Hierarchical Recurrent Neural Networks for Acoustic Modeling

Abstract

Recurrent neural network (RNN)-based acoustic models are widely used in speech recognition and end-to-end training with CTC (connectionist temporal classification) shows good performance. In order to improve the ability to keep temporarily distant information, we employ hierarchical recurrent neural networks (HRNNs) to the acoustic modeling in speech recognition. HRNN consists of multiple RNN layers that operate on different time-scales and the frequency of operation at each layer is controlled by learned gates from training data. We employ gate activation regularization techniques to control the operation of the hierarchical layers.

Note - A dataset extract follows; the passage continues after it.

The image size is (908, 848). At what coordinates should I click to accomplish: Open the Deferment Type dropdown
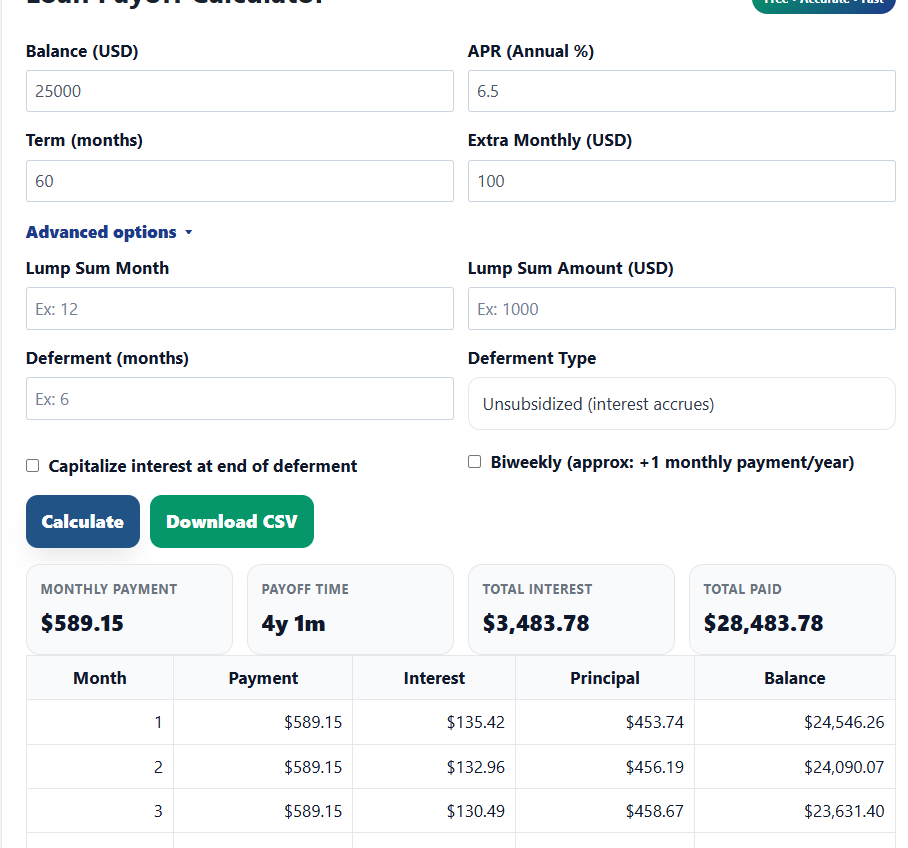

When tested with the WSJ eval92, our best model obtained the word error rate of 5.19% with beam search decoding using RNN based character-level language models. Compared to an LSTM based acoustic model with a similar parameter size, we achieved a relative word error rate improvement of 10.5%. Even though this model employs uni-directional RNN models, it showed the performance improvements over the previous bi-directional RNN based acoustic models.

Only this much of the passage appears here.